I have accidentally said “fuck” to elementary students in two languages in two different countries, both within two weeks of arriving in those countries. Can you say the same? Probably not, I’m guessing, but no worries. It’s an extraordinarily simple thing to do. For example, in Korean, the word for “eighteen” is ship-pal and the word for “fuck” is sshib-bal (the only real difference is that the entry “s” sound is strongly aspirated for “fuck”). Therefore, you can probably understand how I once said, “I left home when I was fuck [in Korean].” Now, in the Taiwanese dialect of Chinese, the word for fuck is gahn, but the “n” sound is almost silent (on the mainland, this verb merely means “to do”). The main elementary school where I now work in Douliu City has a small English village and I’ve been assigned to teach the Airport class on Tuesdays and Fridays. On my first day, while attempting to say, “ A gun is very dangerous. You can’t take a gun on the airplane,” my voice wasn’t its normal self due to my allergies being particularly bad that day. So, with the help of nasal congestion, what I actually said was, “A fuck [in Chinese] is very dangerous. You can’t take a fuck on the airplane.” This leads me to a new personal goal I’ve established: whatever country I move to next, I want to make it at least a month before I accidentally swear at students in whatever language they speak.
I really wasn’t kidding when I wrote almost almost three weeks ago that I was moving to Taiwan. “Make sure it’s the strongest stuff you’ve got, please,” I asked the barista after I’ve made it through the security checkpoint at Seattle-Tacoma International Airport at around 10:30 p.m. on Saturday, March 21. “We’ve only got the medium roast brewed. I’m sorry,” she replied, and I believe she truly was. I still had two and half hours until my twelve-hour flight to Taipei left Sea-Tac. Just over a month ago, I was wrapping up my job at the English camp in South Korea and getting ready to head to Seattle for a month-long vacation before taking a meandering bus journey home and hanging out in Oklahoma for the summer. The plan was to move to Taipei in August, but I couldn’t let this opportunity pass me up. I boarded EVA Air Flight 25, non-stop from Seattle to Taipei, at around 1:15 a.m. Seattle local time and, after taking two melatonin tablets, slept fitfully for most of the flight. Every time I’d be jostled awake, though, I’d look around and hate all the people I could see sleeping soundly. God, what I wouldn’t give to be able to sleep on an airplane.
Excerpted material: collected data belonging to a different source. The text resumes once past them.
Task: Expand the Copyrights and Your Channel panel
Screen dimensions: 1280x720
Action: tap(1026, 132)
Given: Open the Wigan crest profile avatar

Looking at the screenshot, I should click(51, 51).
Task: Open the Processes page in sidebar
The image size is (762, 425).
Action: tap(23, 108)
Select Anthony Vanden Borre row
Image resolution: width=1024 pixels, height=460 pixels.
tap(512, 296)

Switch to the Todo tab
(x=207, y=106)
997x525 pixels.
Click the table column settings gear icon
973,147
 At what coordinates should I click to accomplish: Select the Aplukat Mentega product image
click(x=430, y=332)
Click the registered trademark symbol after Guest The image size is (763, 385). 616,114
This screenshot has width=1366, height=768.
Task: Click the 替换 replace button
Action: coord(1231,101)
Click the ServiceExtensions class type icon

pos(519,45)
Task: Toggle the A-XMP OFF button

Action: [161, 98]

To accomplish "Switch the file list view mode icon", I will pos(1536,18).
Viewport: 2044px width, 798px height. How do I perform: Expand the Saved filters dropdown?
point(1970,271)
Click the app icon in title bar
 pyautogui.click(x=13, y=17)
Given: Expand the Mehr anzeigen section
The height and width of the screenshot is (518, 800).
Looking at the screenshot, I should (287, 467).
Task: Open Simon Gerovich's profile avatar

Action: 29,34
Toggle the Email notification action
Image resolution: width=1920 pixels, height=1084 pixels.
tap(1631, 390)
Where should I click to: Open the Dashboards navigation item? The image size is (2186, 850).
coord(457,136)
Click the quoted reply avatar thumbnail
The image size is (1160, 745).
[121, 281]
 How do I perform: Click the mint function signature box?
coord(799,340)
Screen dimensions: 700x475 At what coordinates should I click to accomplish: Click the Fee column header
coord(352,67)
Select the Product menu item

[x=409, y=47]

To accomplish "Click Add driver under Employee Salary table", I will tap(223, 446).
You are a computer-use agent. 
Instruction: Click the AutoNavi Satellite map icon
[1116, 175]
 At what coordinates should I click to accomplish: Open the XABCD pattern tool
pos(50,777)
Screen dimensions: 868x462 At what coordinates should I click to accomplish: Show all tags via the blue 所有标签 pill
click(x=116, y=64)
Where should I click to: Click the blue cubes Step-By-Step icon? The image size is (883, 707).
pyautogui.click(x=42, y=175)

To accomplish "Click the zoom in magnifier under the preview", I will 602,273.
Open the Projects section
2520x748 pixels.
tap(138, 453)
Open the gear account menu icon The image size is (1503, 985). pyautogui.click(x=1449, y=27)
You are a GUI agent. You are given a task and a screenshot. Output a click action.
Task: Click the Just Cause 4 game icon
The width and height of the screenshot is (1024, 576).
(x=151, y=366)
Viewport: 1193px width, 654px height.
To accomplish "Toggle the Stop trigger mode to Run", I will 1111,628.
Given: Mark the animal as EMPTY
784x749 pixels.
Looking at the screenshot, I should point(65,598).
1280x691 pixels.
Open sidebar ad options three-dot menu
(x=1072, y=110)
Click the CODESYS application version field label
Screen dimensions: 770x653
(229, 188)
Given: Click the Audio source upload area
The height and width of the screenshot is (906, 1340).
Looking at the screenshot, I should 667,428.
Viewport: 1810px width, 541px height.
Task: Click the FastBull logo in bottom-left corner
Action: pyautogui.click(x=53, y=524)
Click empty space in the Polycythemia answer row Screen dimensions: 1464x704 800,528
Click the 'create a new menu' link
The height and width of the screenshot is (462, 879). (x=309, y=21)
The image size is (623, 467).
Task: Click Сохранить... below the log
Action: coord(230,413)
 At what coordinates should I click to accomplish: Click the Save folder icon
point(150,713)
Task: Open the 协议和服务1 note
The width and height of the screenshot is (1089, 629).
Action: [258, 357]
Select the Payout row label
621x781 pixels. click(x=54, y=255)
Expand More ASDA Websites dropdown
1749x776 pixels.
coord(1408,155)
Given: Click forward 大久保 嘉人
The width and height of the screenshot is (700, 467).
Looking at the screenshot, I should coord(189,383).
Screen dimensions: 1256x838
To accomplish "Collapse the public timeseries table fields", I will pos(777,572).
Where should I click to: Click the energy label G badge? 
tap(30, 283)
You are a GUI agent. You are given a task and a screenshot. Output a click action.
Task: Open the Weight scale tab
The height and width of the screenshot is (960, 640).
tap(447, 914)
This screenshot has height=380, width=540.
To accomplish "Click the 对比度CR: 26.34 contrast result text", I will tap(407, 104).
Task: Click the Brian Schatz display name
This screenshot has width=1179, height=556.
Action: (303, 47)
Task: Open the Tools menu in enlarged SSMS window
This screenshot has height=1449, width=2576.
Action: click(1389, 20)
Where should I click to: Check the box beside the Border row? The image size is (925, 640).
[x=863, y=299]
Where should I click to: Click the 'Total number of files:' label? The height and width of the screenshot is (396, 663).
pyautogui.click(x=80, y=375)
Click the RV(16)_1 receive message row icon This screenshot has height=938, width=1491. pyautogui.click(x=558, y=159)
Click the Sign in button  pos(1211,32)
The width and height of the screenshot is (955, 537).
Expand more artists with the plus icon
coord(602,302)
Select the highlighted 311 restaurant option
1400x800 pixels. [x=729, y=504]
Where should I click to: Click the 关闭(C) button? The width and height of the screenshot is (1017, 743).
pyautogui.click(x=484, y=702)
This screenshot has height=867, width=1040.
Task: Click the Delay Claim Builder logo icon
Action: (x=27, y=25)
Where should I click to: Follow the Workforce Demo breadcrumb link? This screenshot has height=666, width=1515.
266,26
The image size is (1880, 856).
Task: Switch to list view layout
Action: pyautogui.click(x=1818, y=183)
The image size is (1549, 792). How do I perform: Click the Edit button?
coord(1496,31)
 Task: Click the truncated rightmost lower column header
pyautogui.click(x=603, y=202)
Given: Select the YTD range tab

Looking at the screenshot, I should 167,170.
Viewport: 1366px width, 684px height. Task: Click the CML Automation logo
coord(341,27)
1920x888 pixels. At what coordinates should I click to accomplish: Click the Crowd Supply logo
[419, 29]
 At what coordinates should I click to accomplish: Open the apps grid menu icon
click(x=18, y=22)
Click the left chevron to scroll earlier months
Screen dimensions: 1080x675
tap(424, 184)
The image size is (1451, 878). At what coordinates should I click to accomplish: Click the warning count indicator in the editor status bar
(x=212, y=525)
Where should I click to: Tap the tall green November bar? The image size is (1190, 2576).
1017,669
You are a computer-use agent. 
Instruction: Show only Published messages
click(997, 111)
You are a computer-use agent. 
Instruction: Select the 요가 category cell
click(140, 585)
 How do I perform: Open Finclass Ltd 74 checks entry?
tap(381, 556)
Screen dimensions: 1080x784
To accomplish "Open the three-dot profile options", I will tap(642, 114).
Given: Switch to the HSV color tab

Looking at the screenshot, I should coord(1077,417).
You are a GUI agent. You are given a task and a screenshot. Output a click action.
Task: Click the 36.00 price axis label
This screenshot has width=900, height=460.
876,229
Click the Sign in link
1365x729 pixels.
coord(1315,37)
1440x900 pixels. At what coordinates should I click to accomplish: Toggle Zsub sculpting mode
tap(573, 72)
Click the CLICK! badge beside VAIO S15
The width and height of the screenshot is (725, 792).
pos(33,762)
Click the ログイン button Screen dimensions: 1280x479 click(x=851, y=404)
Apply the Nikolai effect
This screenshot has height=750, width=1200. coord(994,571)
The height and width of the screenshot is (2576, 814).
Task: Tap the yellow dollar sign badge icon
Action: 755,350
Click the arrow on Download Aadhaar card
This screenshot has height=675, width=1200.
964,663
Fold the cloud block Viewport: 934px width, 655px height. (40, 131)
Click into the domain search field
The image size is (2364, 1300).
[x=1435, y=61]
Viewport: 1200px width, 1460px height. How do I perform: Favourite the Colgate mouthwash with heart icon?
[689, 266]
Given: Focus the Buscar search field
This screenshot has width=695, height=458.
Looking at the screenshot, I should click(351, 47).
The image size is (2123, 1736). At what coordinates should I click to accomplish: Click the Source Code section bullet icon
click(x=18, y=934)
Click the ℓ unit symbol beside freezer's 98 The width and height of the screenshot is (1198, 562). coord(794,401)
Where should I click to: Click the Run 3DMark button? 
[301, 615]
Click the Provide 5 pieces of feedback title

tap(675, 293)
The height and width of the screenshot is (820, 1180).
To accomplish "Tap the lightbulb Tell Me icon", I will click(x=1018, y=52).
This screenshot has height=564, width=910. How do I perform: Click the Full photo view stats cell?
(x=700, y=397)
My plane touched down at Taoyuan-Taiwan International Airport at around 5:15 a.m. Taipei local time on Monday, March 23. The recruiting agent had arranged for a shuttle to take me to Douliu City (pronounced “Doh-Lee-o”; located about a hundred miles south of Taipei) and the driver–who spoke no English–found me by tapping me on my shoulder and pointing to my name that was printed on what I guessed was a receipt of some sort for the shuttle ride. It was a collective shuttle, so I and about five other Taiwanese people (none of whom seemed to speak English) loaded into a big van and started driving south. At this point, I’d like to say that I don’t know how much people know about Taiwan, but I had no idea it was so beautifully tropical. There are palm trees literally everywhere, many hanging heavy with coconuts. There are these trees (Taiwanese Banyan trees) that have roots growing from their branches that look like hair. If left to their own devices, these roots would latch onto the ground and coalesce into new trunks. Seeing as how such a thing would be bad for roadways and sidewalks and such in the city though, they appear to be regularly trimmed, which gives these trees a decidedly hippie-esque look with their long, straight locks of proto-root hair.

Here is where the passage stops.